Segment Start: TEXT UNDER STUDY
I have friends with sons on the spectrum—I have watched these boys grow up, watched how they interpret the world around them, watched how their loving families have accommodated their views and celebrated their difference. One such friend read an early version of the manuscript, and pointed out that I had painted too rosy a picture of life with a child on the spectrum. Where’s the anger? she asked me. Where are the unreasonable, vicious, hurtful outbursts towards the people that love them and care for them the most? The next draft was more honest. It captured the challenges, as well as the joys, of raising a child on a spectrum.

Another crack at reckless joy’

AC: Loop Tracks could be thought of as a multiple coming of age story. Tommy’s passage from adolescence into new adulthood is one thread; Charlie’s earlier, very different experience of that journey is another. Is the older Charlie also undergoing another kind of ‘coming of age’ in the narrative present of the novel?

SO: She absolutely is.

As Tommy gains independence, Charlie recognises that she’s becoming irrelevant to him. (There’s no feigning denial of this on Tommy’s part—he says it like it is!) So where does this leave Charlie? Who is she, if she’s not Tommy’s provider and protector?

Her second coming of age—her opportunity to reset her life, bump the looping patterns off track—occurs against the backdrop of the extreme lockdown conditions of the first wave of Covid-19 to hit New Zealand in March 2020. For Charlie, already cast adrift from the responsibilities of the last 20 years, this weird new world presents opportunity for another crack at reckless joy, this time tempered with wisdom.

Characters first

AC: Loop Tracks is a novel that foregrounds the political. Issues such as abortion, euthanasia and the rights of individuals are woven into the story in ways that make it clear that rationalisations and doctrines don’t hold: the political is personal, it affects lives, it has consequences. Is this an abiding concern in your work or did the original inspiration, the experience of your friend, dictate this direction for the novel?
Segment End: TEXT UNDER STUDY
Segment Start: INFORMATION SHOWN
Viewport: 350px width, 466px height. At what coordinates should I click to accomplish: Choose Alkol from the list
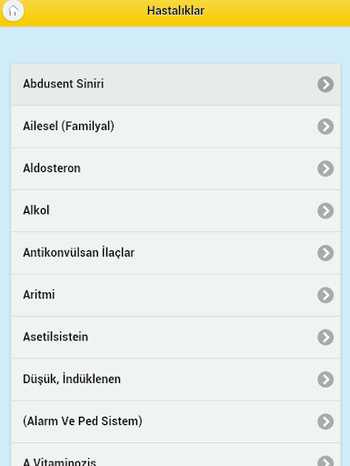(175, 211)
Segment End: INFORMATION SHOWN
| EXERCISE SET |
a - From the Loop Tracks interview, extract the passage starting at "Her second coming" and ending at "for the novel?", copying it word for word.
b - According to the Loop Tracks interview, against what backdrop does Charlie's second coming of age take place?

| TASK-BY-TASK RESULTS |
a -
Her second coming of age—her opportunity to reset her life, bump the looping patterns off track—occurs against the backdrop of the extreme lockdown conditions of the first wave of Covid-19 to hit New Zealand in March 2020. For Charlie, already cast adrift from the responsibilities of the last 20 years, this weird new world presents opportunity for another crack at reckless joy, this time tempered with wisdom.

Characters first

AC: Loop Tracks is a novel that foregrounds the political. Issues such as abortion, euthanasia and the rights of individuals are woven into the story in ways that make it clear that rationalisations and doctrines don’t hold: the political is personal, it affects lives, it has consequences. Is this an abiding concern in your work or did the original inspiration, the experience of your friend, dictate this direction for the novel?

b - It takes place against the extreme lockdown conditions of the first wave of Covid-19 to hit New Zealand in March 2020.